Opinionator: Under the Dome

Written By Unknown on Jumat, 16 Agustus 2013 | 13.26

Timothy Egan on American politics and life, as seen from the West.

In Key West, Fla., where chickens and cyclists roam the town with willful lack of ambition, a concrete buoy marks the southernmost point of the contiguous United States. Lopez Island, Wash., in the opposite corner of the country, shares many of the same personality quirks, though with better seafood.

More than 3,500 miles, and a whole lot of U.S. of A., separates the flat keys of Florida from the forested paradise of the San Juan Islands. It's a shame that a modern American president, whether on vacation or on an official Beltway break, will see so little of it. The trappings of the office, and its security and media accessories, have made it all but impossible for a president who is curious enough about the country he governs to soak it up.

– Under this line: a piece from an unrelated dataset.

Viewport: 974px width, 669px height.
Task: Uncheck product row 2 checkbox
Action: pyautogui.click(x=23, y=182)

What's more, before the age of hyperpartisanship turned summer pastimes into tasteless stunts (see the rodeo clown in a Barack Obama mask egged on by a crowd in Missouri last week), presidents used to be a part of the land's listless days. Now they vacation under a dome filled with like-minded people.

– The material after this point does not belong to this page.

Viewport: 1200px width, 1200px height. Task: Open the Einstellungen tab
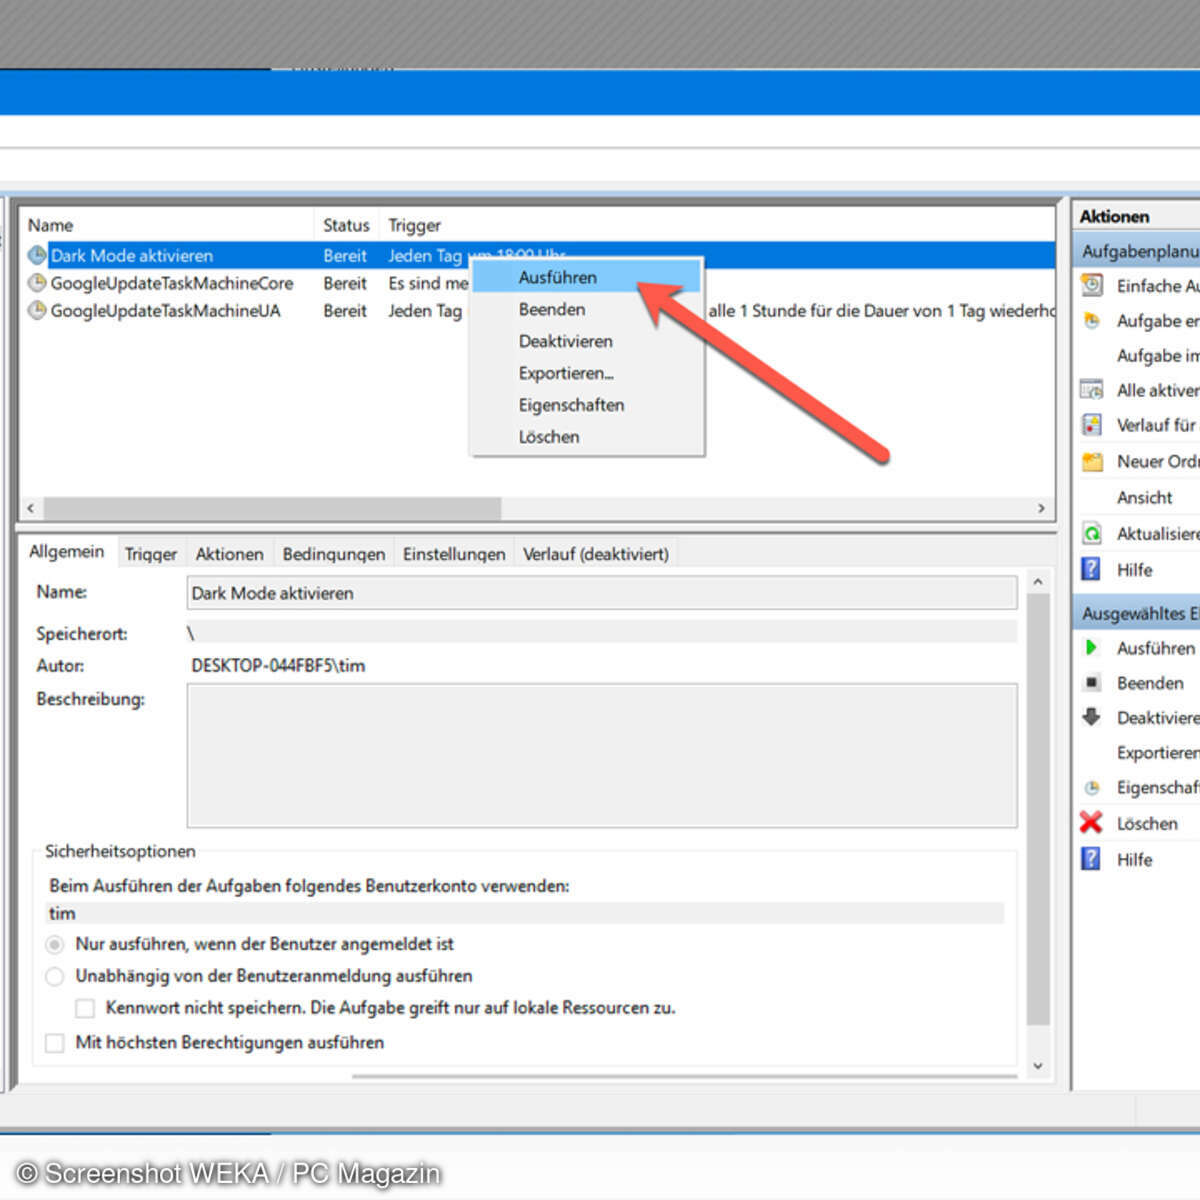(454, 554)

President George W. Bush preferred to spend his downtime in the reddest part of Texas; he took 77 trips to his sun-scorched patch of dirt near Waco during his two terms, and reality rarely intruded. President Obama likes his air on Martha's Vineyard, bluest of provinces, where he's now vacationing for the fourth time since he took office.

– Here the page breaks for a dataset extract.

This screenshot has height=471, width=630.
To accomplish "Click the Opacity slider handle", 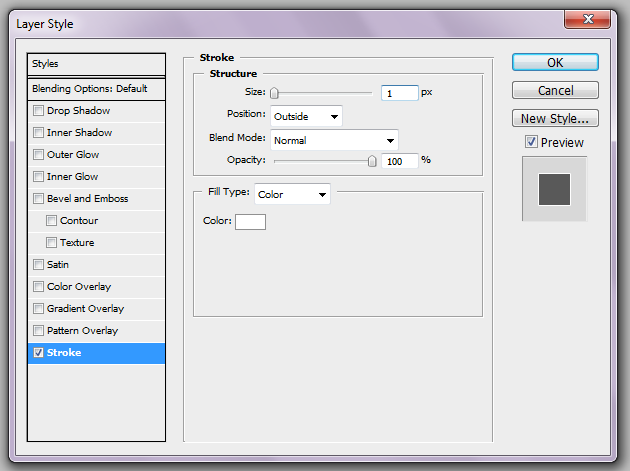I will click(x=373, y=160).
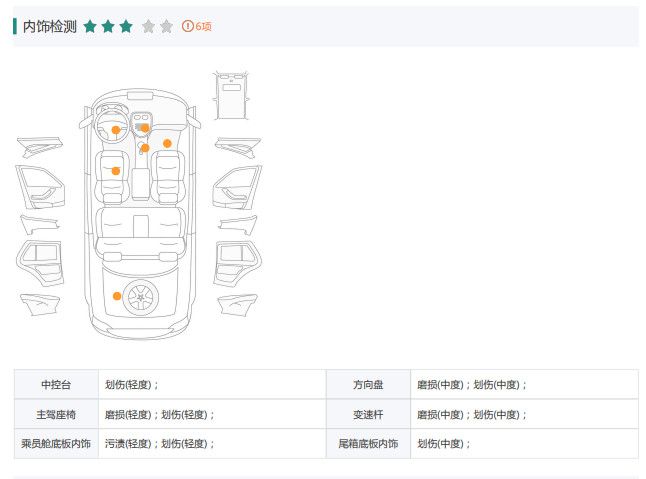Click the first green rating star
Image resolution: width=646 pixels, height=479 pixels.
coord(90,26)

A president who can't hear a back-porch fiddler in Tennessee, eat a buffalo burger in the Badlands of South Dakota or check out the truly awful array of yard-art trolls from chain-saw artisans off old Highway 2 is missing more than a story to drag back home.

Certainly, trying something different — say, the Oregon coast for a Republican, the Nebraska State Fair for a Democrat — has its hazards. Sunburned and puffy-eyed, President Bill Clinton looked painfully out of place when he rafted the Snake River during a Wyoming vacation in 1995.

The disastrous transcontinental trek of President Warren G. Harding still looms large. In June of 1923, he set out on a 15,000-mile tour of the big land, called the Voyage of Understanding. A horseback ride caused his hemorrhoids to flare. He got sick on bad seafood. By August, he was dead in a hotel room in San Francisco, fueling conspiracy theories to this day, despite the medical consensus of heart failure.

Presidents should vacation outside their political comfort zones.

The Roosevelts, Teddy and Franklin, may have come from Knickerbocker blue blood, but the founding progressives mixed it up with regular Americans on a regular basis. T. R. hung out with cowboys and roustabouts in Montana, while his distant cousin spent time in the Olympic rain forest in Washington State and felt at home on the dusty Dakota prairie. F.D.R.'s visit to Amarillo, Tex., in 1938 is still remembered as one of the high points of the High Plains.

Those stays beyond the political comfort zone have proven to be productive, as well. Teddy Roosevelt further refined his idea for a "square deal" — a pact with the common man against the titans of monopoly capitalism — after a raucous dinner with miners in the West. An extended train ride along the untamed Columbia River got Franklin Roosevelt wondering about a series of dams that could bring affordable electricity to millions.

Barack Obama is one of the most-traveled presidents in history. He's been everywhere, man — all 50 states, he says, going back to his childhood travels. As a candidate, he even visited the Crow Nation in Montana. But once he became president, flyover country was just that, or worse: a fund-raising stop or a prop for a policy initiative.

Presidents deserve their breaks. The cranks who blast Obama for golfing while Egypt burns could use a badminton swing to the head. World War II did not prevent Franklin Roosevelt from taking his restorative swims in Warm Springs, Ga. — nor should it have.

And no doubt, the drive-by presidency is a byproduct of how cumbersome it has become to take the highest office in the land on an extended stay outside Washington. The Secret Service booked 70 rooms, according to The Vineyard Gazette, for this week's presidential vacation. Dinner at Sweet Life Café, golf at the Mink Meadows Club and browsing time at Bunch of Grapes Bookstore are made possible, in part, by a fleet of Osprey helicopters and cell-on-wheels mobile sites.

But there is so much more beyond the doors of wealthy and well-meaning friends. Later this month, the president plans a two-day bus tour of upstate New York and parts of Pennsylvania. Two days — hardly enough time for any of the late-summer rhythms to sink in. Next year, he should make it two weeks and point that bus toward a cornfield.